Allocations not deleted on failed resize_instance

Bug #1749215 reported by Claudiu Belu
24
This bug affects 3 people
Affects Status Importance Assigned to Milestone
OpenStack Compute (nova)
Fix Released
Medium
Claudiu Belu
Ocata
Won't Fix
Medium
Unassigned
Pike
Fix Committed
Medium
Matt Riedemann
Queens
Fix Committed
Medium
Claudiu Belu

Bug Description

Description
===========

During a resize, an instance's allocations are removed and replaced by 2 sets of allocations instead. If a resize is completed sucessfully, one set of allocations is correctly removed, but in case of a failure, neither set of allocations is removed. Only one set of allocations are removed if the instance is deleted.

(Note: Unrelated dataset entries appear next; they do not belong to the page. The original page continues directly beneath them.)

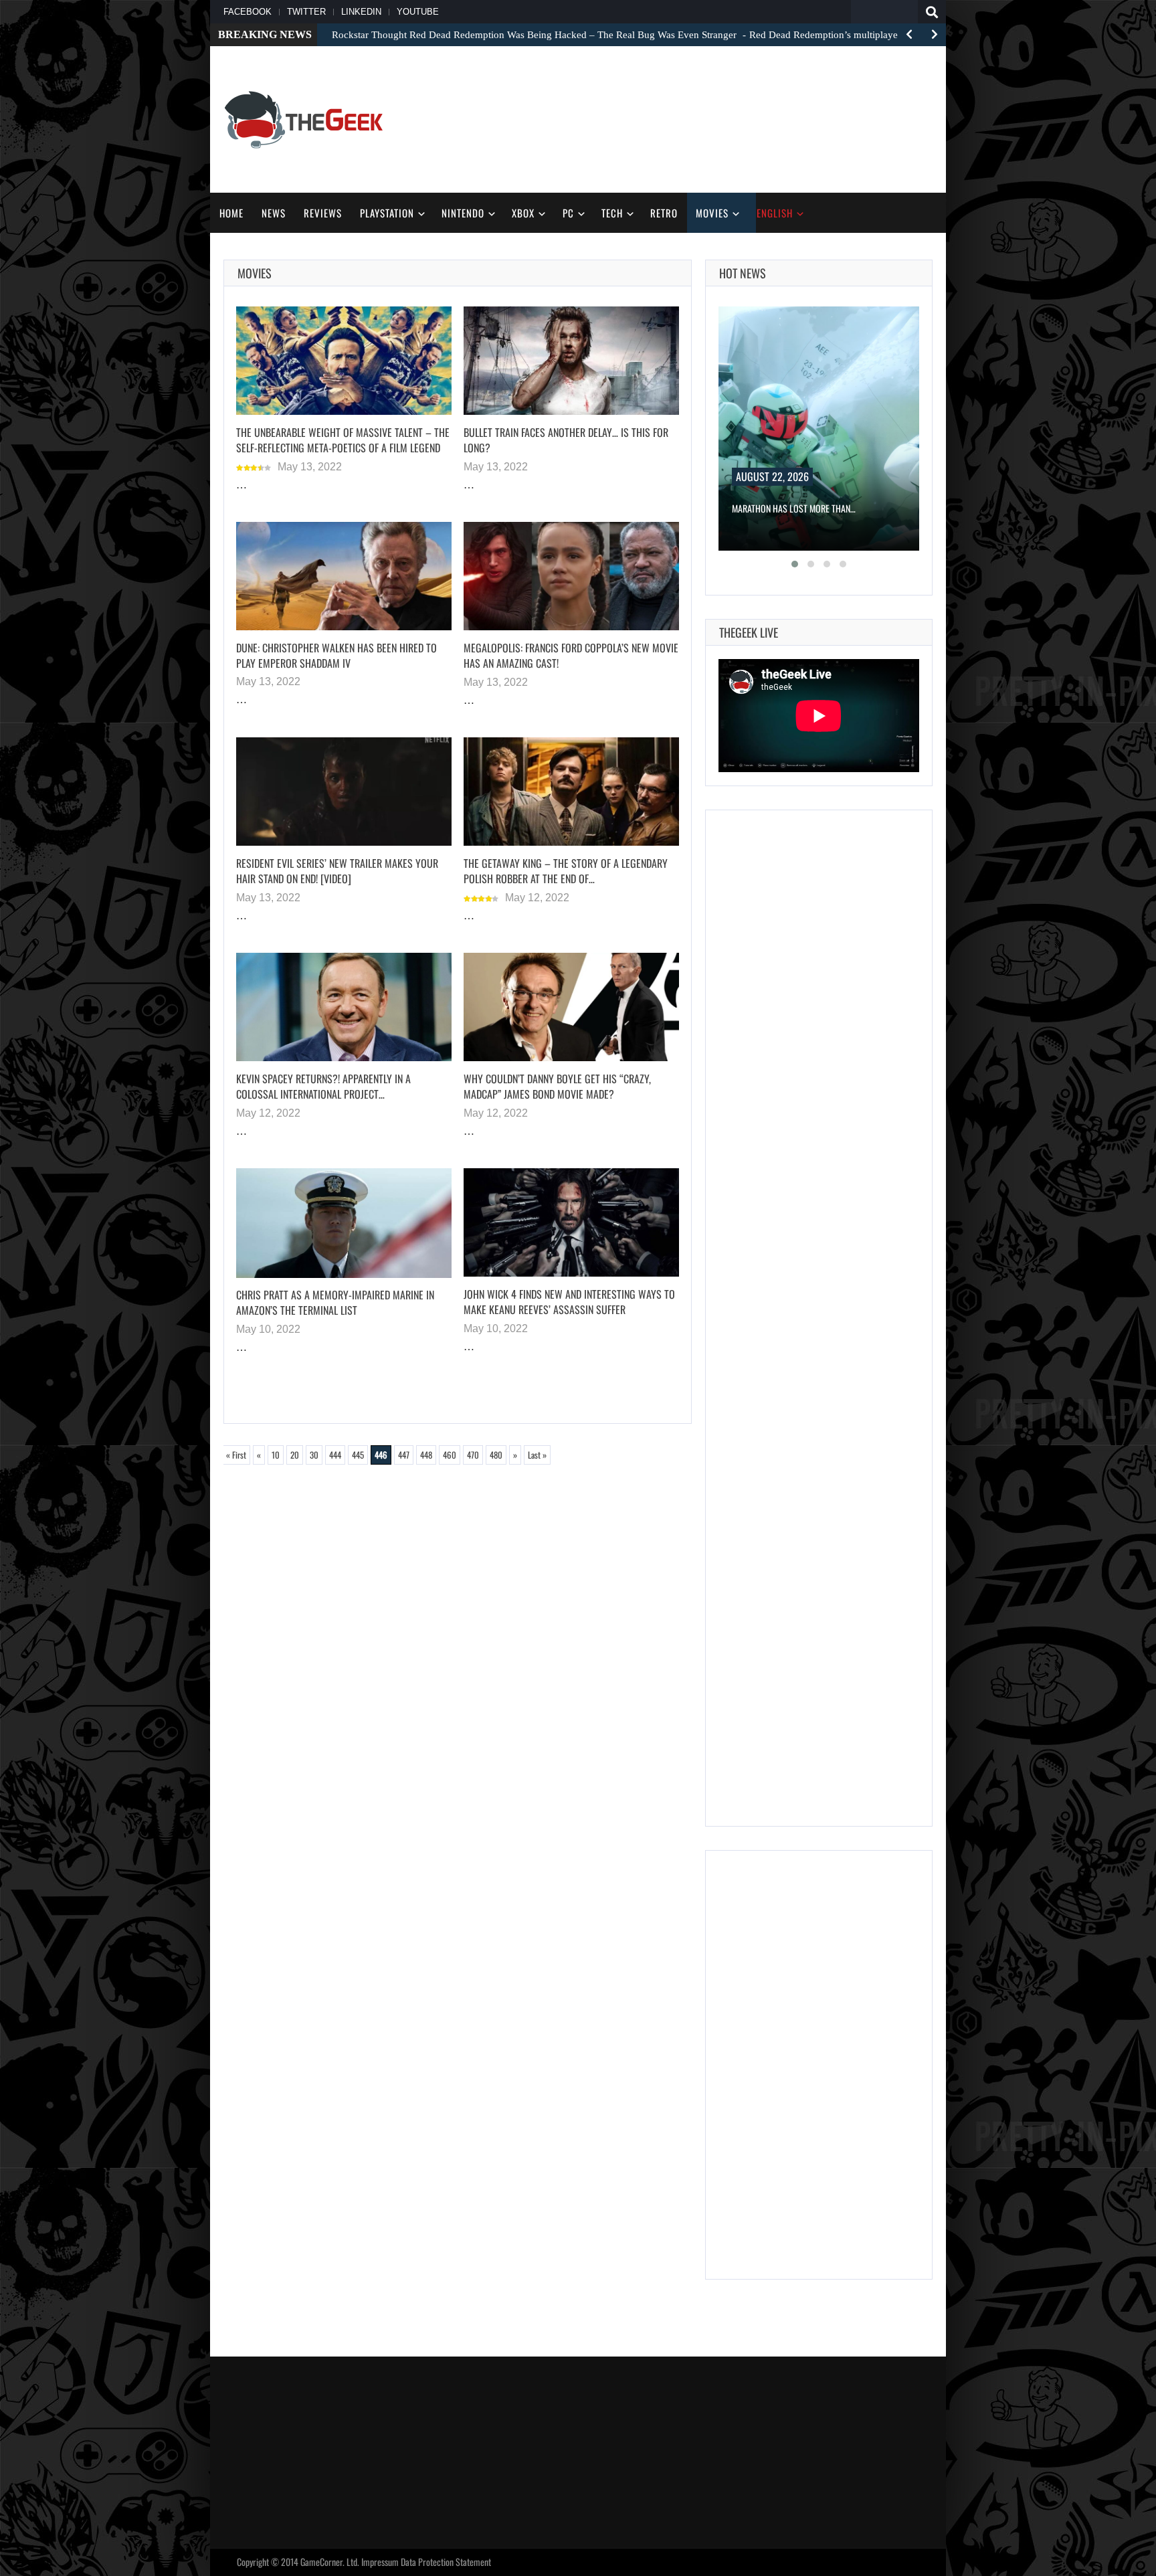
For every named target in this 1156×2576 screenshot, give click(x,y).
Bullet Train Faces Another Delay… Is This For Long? (566, 440)
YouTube (418, 12)
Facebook (247, 12)
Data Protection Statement (446, 2562)
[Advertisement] (689, 118)
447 (403, 1454)
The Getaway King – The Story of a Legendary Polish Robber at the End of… (566, 871)
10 (276, 1454)
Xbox (523, 212)
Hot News (742, 273)
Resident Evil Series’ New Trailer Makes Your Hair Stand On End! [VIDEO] (337, 871)
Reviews (323, 212)
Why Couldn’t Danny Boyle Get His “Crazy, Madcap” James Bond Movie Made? (557, 1086)
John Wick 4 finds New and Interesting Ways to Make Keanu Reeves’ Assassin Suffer (569, 1301)
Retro (664, 212)
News (274, 212)
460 (449, 1454)
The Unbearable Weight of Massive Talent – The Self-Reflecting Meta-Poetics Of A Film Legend (343, 440)
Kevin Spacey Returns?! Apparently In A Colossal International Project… (323, 1086)
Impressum (380, 2562)
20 (294, 1454)
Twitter (306, 12)
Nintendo (463, 212)
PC (568, 212)
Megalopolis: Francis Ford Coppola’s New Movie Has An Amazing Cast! (571, 655)
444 (335, 1454)
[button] (795, 564)
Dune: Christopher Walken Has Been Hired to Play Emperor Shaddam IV (336, 655)
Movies (712, 212)
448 (426, 1454)
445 (358, 1454)
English (775, 212)
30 (314, 1454)
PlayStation (387, 212)
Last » (537, 1454)
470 (473, 1454)
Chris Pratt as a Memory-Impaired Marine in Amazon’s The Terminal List (335, 1302)
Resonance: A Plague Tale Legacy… (798, 508)
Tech (612, 212)
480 (496, 1454)
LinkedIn (361, 12)
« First (236, 1454)
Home (231, 212)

This happens because the call self.compute_rpcapi.resize_instance [1] is an RPC cast (async), instead of a call (sync). Because of this, the Except branch [2] in which the allocation is cleared and the instance is rescheduled, is never called.

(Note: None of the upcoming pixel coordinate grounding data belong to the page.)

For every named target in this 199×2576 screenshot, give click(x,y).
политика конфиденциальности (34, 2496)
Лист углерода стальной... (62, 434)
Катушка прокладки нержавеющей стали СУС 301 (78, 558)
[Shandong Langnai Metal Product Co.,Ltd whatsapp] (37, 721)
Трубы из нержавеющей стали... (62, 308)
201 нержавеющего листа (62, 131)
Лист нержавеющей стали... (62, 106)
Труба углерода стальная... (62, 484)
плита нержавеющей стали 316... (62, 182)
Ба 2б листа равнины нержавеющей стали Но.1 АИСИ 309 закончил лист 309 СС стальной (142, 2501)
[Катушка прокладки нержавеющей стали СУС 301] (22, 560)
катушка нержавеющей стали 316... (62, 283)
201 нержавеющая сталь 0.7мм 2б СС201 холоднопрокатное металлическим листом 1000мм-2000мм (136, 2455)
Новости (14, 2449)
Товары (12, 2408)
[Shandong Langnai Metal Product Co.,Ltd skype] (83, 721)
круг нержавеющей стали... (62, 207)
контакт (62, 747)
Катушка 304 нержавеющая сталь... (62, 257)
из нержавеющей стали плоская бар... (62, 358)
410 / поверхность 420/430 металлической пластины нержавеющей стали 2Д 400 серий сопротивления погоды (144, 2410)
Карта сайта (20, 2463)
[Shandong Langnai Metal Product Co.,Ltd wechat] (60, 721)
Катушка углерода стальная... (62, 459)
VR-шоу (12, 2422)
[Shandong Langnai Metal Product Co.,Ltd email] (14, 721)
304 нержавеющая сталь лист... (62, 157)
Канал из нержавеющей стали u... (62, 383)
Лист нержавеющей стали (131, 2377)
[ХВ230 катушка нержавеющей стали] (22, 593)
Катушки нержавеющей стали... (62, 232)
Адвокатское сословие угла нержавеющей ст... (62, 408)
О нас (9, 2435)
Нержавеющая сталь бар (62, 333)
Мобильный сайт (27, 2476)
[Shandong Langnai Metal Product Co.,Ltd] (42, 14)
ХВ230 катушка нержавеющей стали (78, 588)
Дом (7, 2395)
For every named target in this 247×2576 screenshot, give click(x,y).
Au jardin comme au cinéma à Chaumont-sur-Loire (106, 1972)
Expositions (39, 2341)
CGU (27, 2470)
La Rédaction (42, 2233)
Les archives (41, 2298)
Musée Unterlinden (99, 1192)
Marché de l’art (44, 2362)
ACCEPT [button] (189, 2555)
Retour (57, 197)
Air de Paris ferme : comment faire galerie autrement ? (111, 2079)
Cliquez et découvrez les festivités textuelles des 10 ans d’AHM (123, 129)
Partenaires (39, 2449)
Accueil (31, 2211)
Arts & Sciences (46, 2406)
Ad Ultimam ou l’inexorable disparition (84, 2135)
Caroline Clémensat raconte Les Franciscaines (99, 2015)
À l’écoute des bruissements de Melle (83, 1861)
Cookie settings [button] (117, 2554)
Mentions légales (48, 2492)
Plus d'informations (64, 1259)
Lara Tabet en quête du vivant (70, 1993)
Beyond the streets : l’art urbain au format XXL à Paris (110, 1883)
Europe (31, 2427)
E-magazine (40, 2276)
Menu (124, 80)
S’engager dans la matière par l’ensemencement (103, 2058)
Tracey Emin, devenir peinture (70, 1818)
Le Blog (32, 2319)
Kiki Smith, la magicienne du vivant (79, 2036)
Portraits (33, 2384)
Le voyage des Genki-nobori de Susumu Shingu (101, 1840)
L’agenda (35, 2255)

Additionally, because not all of the allocations are cleared, the resources on the compute nodes will become "locked" and unusable. At some point, instances will no longer be scheduled to those compute nodes, due to all the resources being "allocated".

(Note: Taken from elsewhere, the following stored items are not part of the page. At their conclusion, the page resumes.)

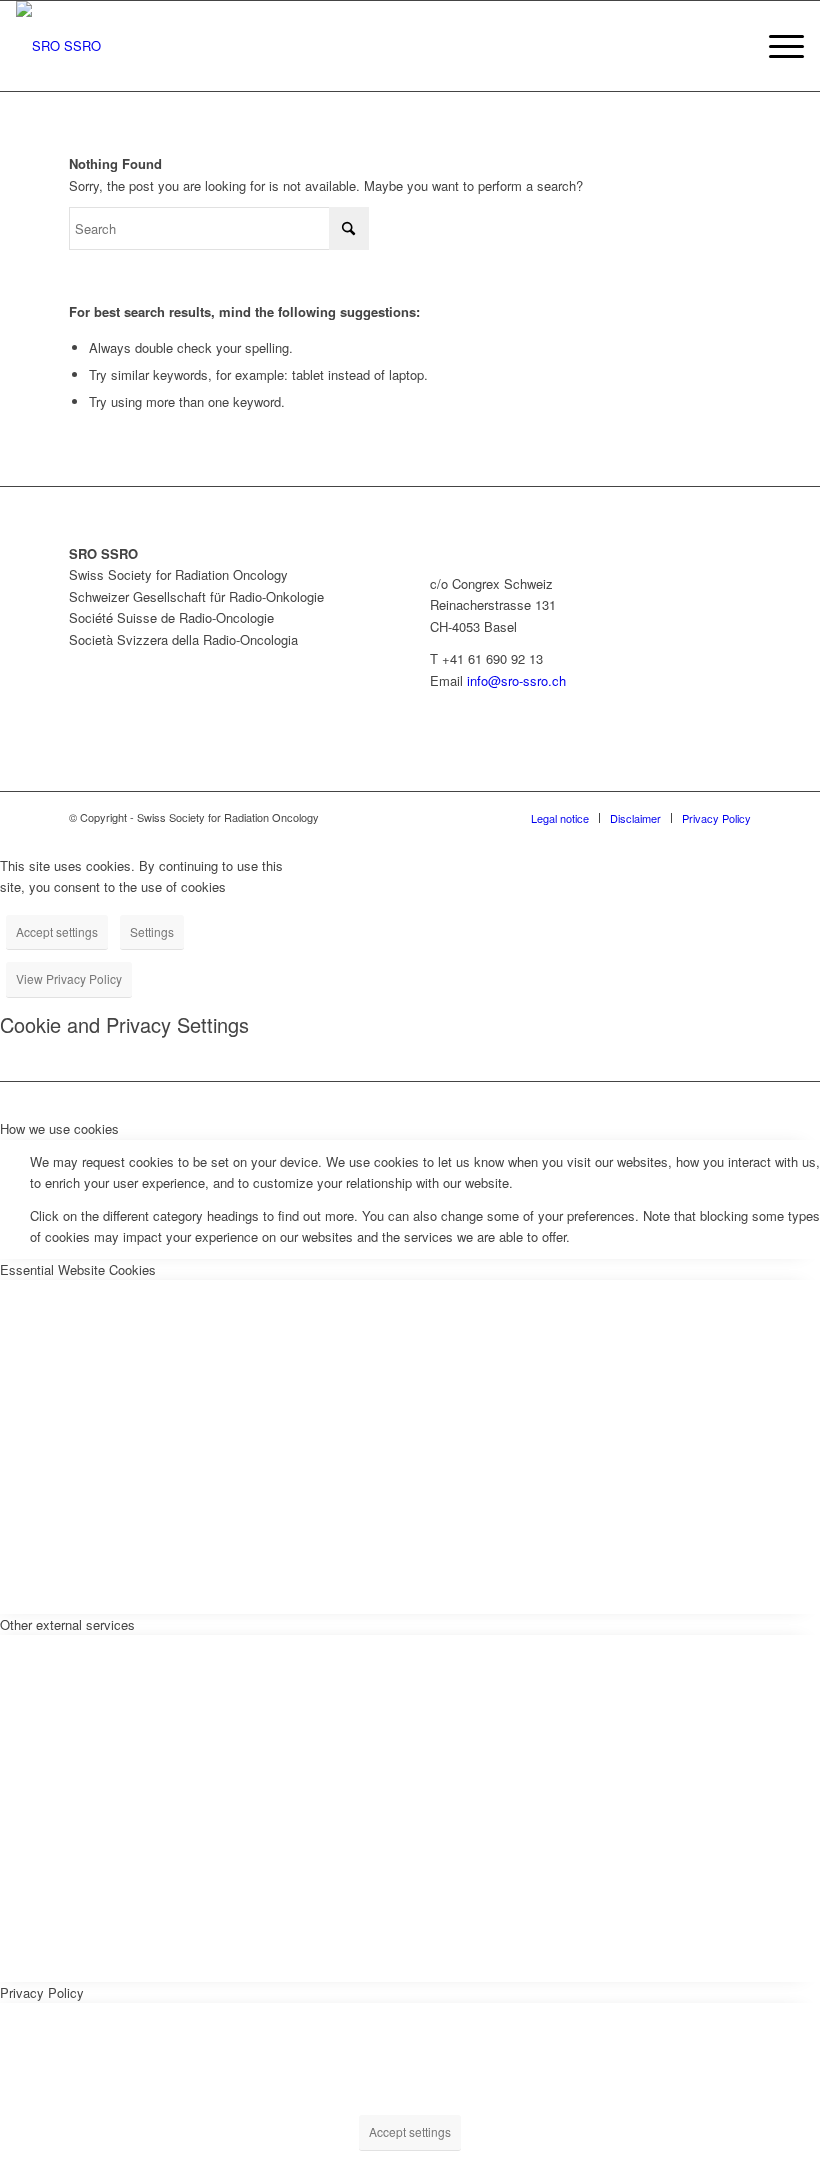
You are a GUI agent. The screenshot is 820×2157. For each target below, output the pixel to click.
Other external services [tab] (67, 1624)
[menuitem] (776, 46)
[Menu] (776, 46)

[1] https://github.com/openstack/nova/blob/master/nova/compute/manager.py#L4085
[2] https://github.com/openstack/nova/blob/master/nova/compute/manager.py#L4123

Steps to reproduce
==================

* Spawn an instance.
* Observe that the table nova_api.allocations only has 1 set of allocations for the instance (VCPU, MEMORY, DISK).
* Cold resize to an invalid flavor (e.g.: smaller disk).
* Observe that the table nova_api.allocations has 2 sets of allocations for the instance.
* Observe that the cold resize failed, and that the instance's task state has been reverted to its original state.
* Observe that the table nova_api.allocations continues to have 2 sets of allocations.
* Delete the instance.
* Observe even after the instance has been destroyed, there is still 1 set of allocations for the instance.

Expected result
===============

After the cold resize failed, there should be only 1 set of allocations in the nova_api.allocations table, and after deleting the instance, there shouldn't be any.

Actual result
=============

After the cold resize failed, there are 2 sets of allocations in the nova_api.allocations table, after deleting the instance, there is 1 set of allocations.

Environment
===========

Branch: Queens
Hypervisor: Hyper-V Server 2012 R2 (unrelated)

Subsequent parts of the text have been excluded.